You're Not Alone




I've been where you are and I have felt the hopelessness that engulfs you when you're in an abusive relationship. But I can also tell you that you can get out and start a whole new life. One where you can be happy and feel safe in your own home. No one should be afraid to be at home and with the person that promised to love and care for you.

I want you to know you aren't alone. There are people out there that care about your safety. Whether they are family members or complete strangers like me and shelter workers. We understand the abuse and how your abuser thinks.

There is a light at the end of the tunnel you just have to be strong enough to walk into the light. It will be one of the hardest things you will ever have to do. I never said it would be easy. It's not. I know this and I know how it feels to be afraid. But I also know you can change things and only you can. But once you free yourself from the agony of that daily abuse you with thrive and grow.

Your abuser will fill your head with tons of threats and lies. Close your ears and mind to this kind of thing. Take your power back. It's time. My abuser's favorite thing to say to me was he would take my kids away and I'd never see them again. He said he would tell the police I was crazy and an unfit mother. Which are all just lies. I would take a bullet for any of my kids. And he knew that but that kept me tethered to him for 15 years. So I get it. But I also got out. It wasn't easy but I did it. And you can too.

You just have to be strong enough to fight for your freedom and a better life. We all deserve that. No one should have to live in fear and walk on eggshells. That was how I felt. Always wondering what kind of mood he would be in and what would set him off. It was constantly in my head.

You deserve to live a happy existence free of fear. These relationships are like a prison. Heck prisoners are probably treated better. Break through those bars and be free of all the physical and emotional abuse. Your abuser poisons the theory of what love is. They don't know how to love and most abusers will never change.

My biggest fear was my boys thinking that is the way you treat a woman. That pushed me to leave. And my boys are wonderful to their wives. I am very blessed for that one small crumb of hope. They are sweet, kind, and loving with their families. And I look back and take one good thing away from this terrible experience...I have four of the best kids in the world. That is the one good thing that came out of my abusive relationship. And for that, I am very thankful to God.

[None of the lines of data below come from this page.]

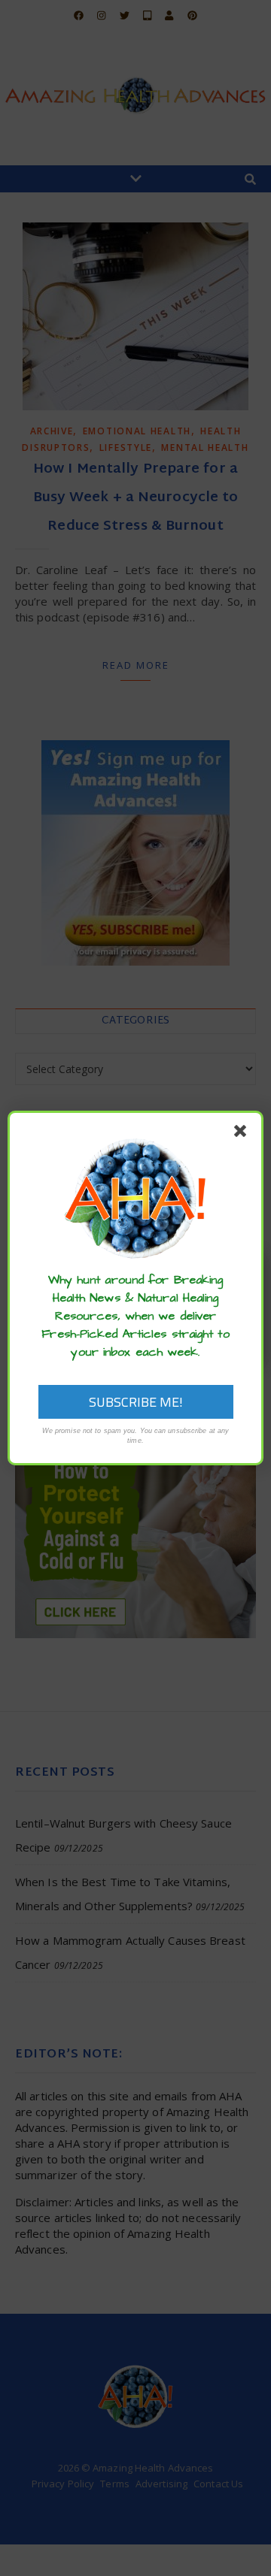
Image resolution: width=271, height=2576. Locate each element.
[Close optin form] (243, 1134)
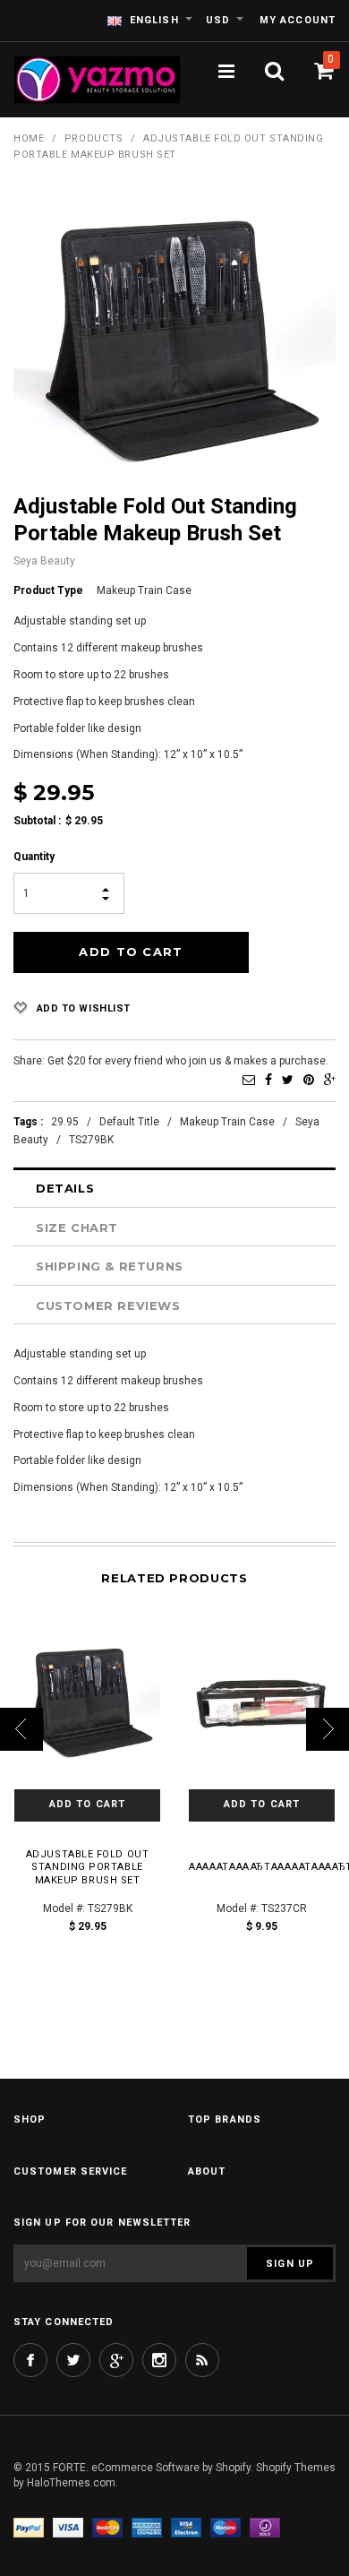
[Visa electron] (186, 2527)
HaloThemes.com (71, 2483)
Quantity (34, 856)
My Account (298, 20)
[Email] (249, 1080)
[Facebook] (268, 1080)
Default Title (129, 1122)
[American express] (147, 2527)
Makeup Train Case (227, 1122)
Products (93, 138)
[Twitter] (288, 1080)
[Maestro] (225, 2527)
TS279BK (91, 1139)
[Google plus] (116, 2360)
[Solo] (265, 2527)
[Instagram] (159, 2360)
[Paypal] (28, 2527)
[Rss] (202, 2360)
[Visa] (68, 2527)
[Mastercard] (107, 2527)
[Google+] (330, 1080)
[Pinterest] (308, 1080)
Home (28, 138)
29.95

Now don't get me wrong...Safety first and foremost. Never confront your abuser it can be very dangerous depending on how your abuser reacts to confrontation. Most don't deal with it well. So keep that in mind. Come up with a good exit plan. If you have to run in secret like I did then make sure you have the important things you will need with you. I have an exit plan on my website that will help you with that. Before you leave...make sure you have a safe place to go. Never leave with nowhere to go unless your life is in danger. Then just get out. Even if you have to just run to a neighbor's house.

The one thing I focused on was getting out. I took what I could and just left the rest. Remember material objects can be replaced but your life can't. It's just not worth it.

I have sense gotten back on my feet and I'm very happy even though I struggle with PTSD. But I have come to recognize my triggers and try to avoid them. If I can't avoid them I have learned ways to deal with it. It has been a stain on my soul but I'm not letting my abuser control my life anymore.

Now I'm in a relationship with a childhood friend that treats me like a princess. I was nine when I met him. We just happened to get in touch through Facebook. Then it blossomed from there. He is my real life prince charming. You can find that too in time. You have to take time to heal. Then slowly you will get the courage to date again. It took me a bit. But you know that signs of an abuser now. Use that knowledge. Just remember not every man or woman is an abuser. You can find happiness. There is life after abuse. I'm living proof of that.

One last thing. About abusers changing. Now I know this has happened. I'm not saying it's imposable. But it is rare and if someone reading thing has changed the abuse then I praise you for that because it is a hard cycle to break. We would love for you to comment and let us know your story.

Be Safe,
Carey Abbott

If you are in danger please call 911 or get to a safe place.